In a band of often violent cities strung out along the Euphrates River, tribal sheiks and fundamentalist imams have cast themselves as the vanguard of the Sunni Arab world. That has made the Anbar Sunnis the most fervent opponents of the American plan to bring democracy to Iraq, and with it, inescapably, Shiite majority rule.

To this combustible mix, the Marines have brought their own ethos of uncompromising toughness on the battlefield, captured in the corps' maxim, "No better friend, no worse enemy," a common refrain whenever Marine commanders prepare their troops for battle in Anbar.

Together, these two cultures, the Anbaris and the Marines, have combined to produce a catalogue of brutal confrontations.

But it is not the only clash of cultures figuring in the crisis over the Haditha killings. There are also the differing cultures of the Army and Marines. It was the Army's second-highest ranking officer in Iraq, Lt. Gen. Peter W. Chiarelli, with operational control of all 135,000 American troops here under the overall command of another Army commander, Gen. George W. Casey Jr., who triggered the military's broad investigation into the events at Haditha. This came after an initial probe by an Army colonel revealed discrepancies in Marine accounts of the killings.

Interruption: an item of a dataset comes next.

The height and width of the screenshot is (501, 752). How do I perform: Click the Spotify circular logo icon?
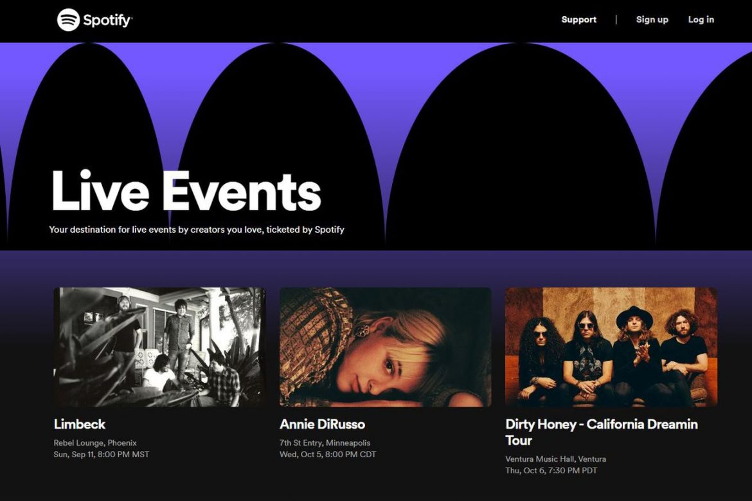tap(68, 20)
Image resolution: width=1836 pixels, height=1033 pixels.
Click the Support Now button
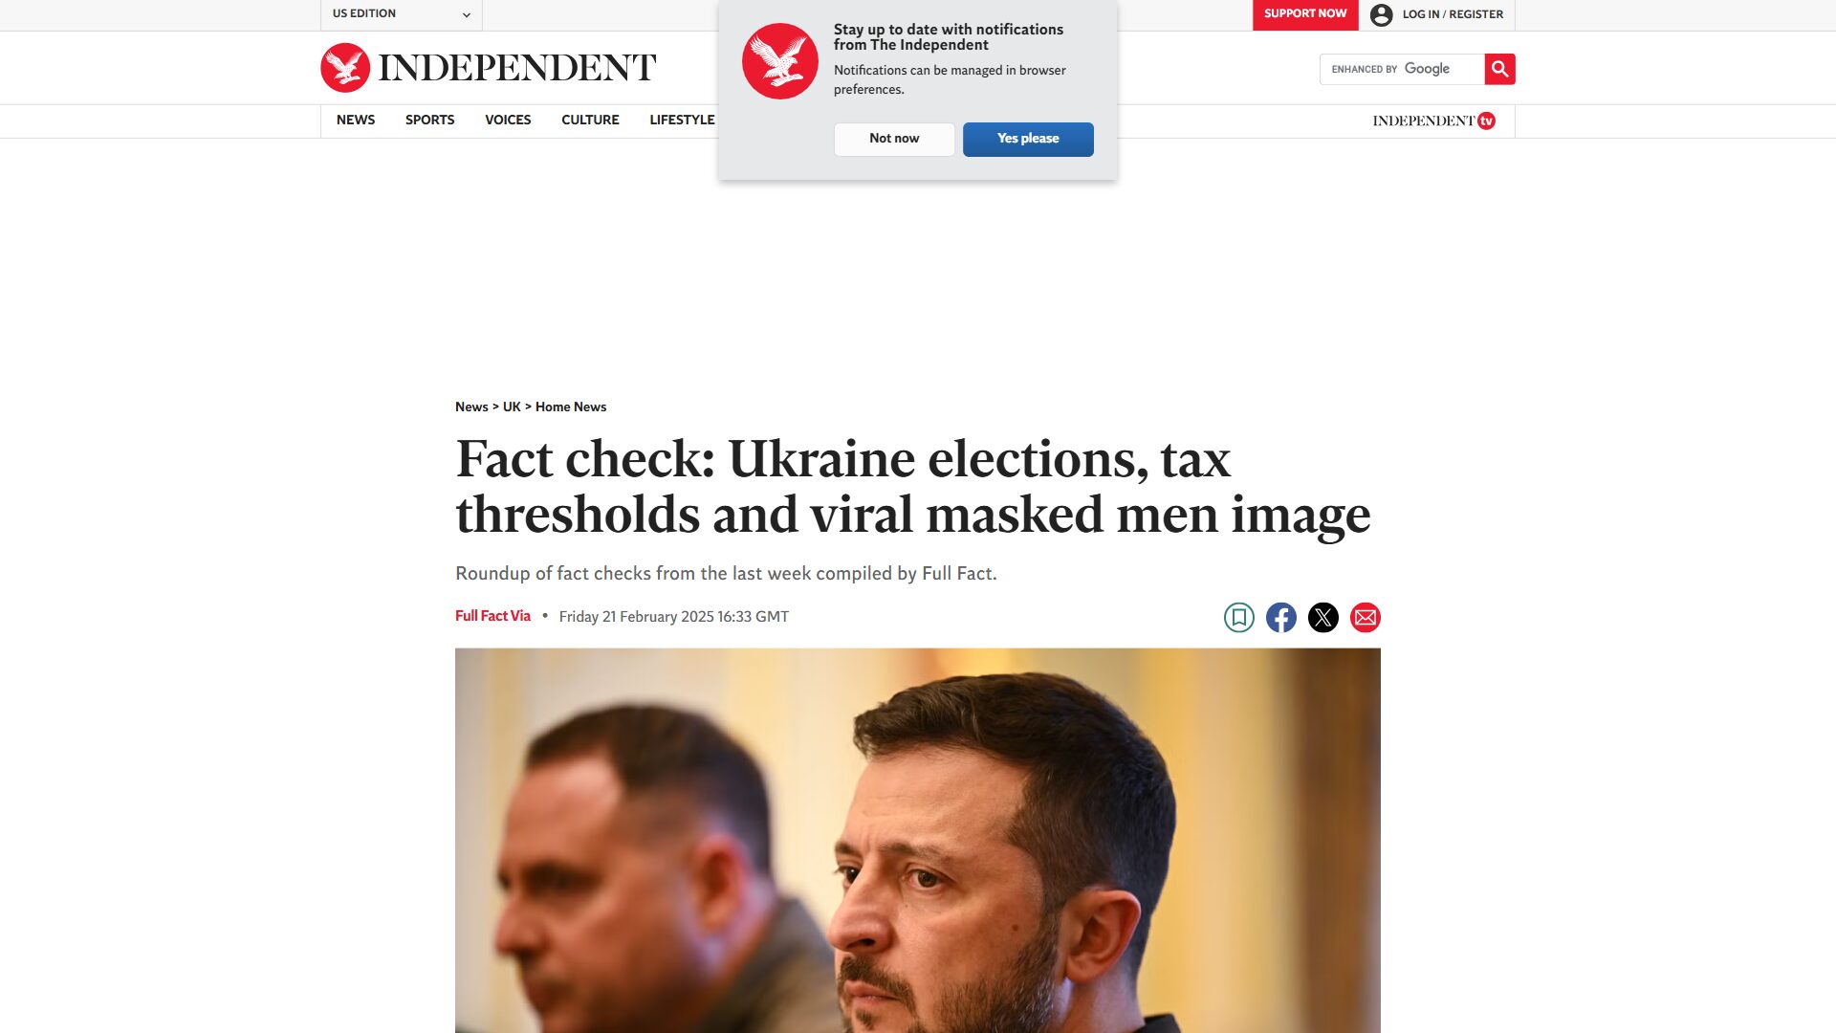(1305, 14)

Though it seems unlikely to have played any role in General Chiarelli's decision to order the criminal inquiry, given the seriousness of the Haditha allegations and his legal obligations, the general has gained a reputation as an outspoken advocate of what was known in Vietnam as the "hearts and minds" approach to fighting the war. Like other terms that hark back to Vietnam, that has fallen out of favor among American commanders here. They prefer to talk about "kinetic" and "non-kinetic" forms of defeating the insurgency.

In this context, "kinetic" refers to the kill-and-capture warfare that has been the Marines' traditional way of battle, and "non-kinetic" to the efforts that Generals Chiarelli and Casey have stressed — to reach out to local leaders, help build civic institutions, rebuild infrastructure and provide jobs, undermining the insurgency's appeal.

General Casey tells American units that it is the military's non-kinetic activity that will win the war, as much as or more than the kinetic. But it is not a gospel that has found much favor — nor, Marine commanders might say, much relevance — in the fight-to-the-death crucible of Anbar.

Reporters who have spent time embedded with the Marines return, almost invariably, with a strong sense of the comradeship that binds the units and an admiration for the discipline and fitness drilled into the fighting men, and, not least, for the lengths the corps is prepared to go to get reporters to the battlefront and to protect them while they're there.

But the harsh Marine battle tactics make an impact, too. Reporters' experiences with the Marines, even more than with the Army, show they resort quickly to using heavy artillery or laser-guided bombs when rooting out insurgents who have taken refuge among civilians, with inevitable results.

Among the Marines, there is a tendency, an eagerness even, to see themselves as the stepchild of the American military effort, sent into much of the hardest fighting, undermanned for the task, equipped with Vietnam-era helicopters and amphibious armored vehicles that make lumbering targets in the desert — then criticized by Army commanders, sometimes severely, for a lack of proportionality in the way they fight.

Something of this sense was suggested when a senior Army commander involved in planning the Falluja offensive — and convinced of its necessity — visited the city afterward alongside Marine commanders. He expressed shock at the destruction, along with concern at the reaction of 200,000 residents whom the Americans had urged to flee beforehand. "My God," the Army commander said, "what are the folks who live here going to say when they see this?"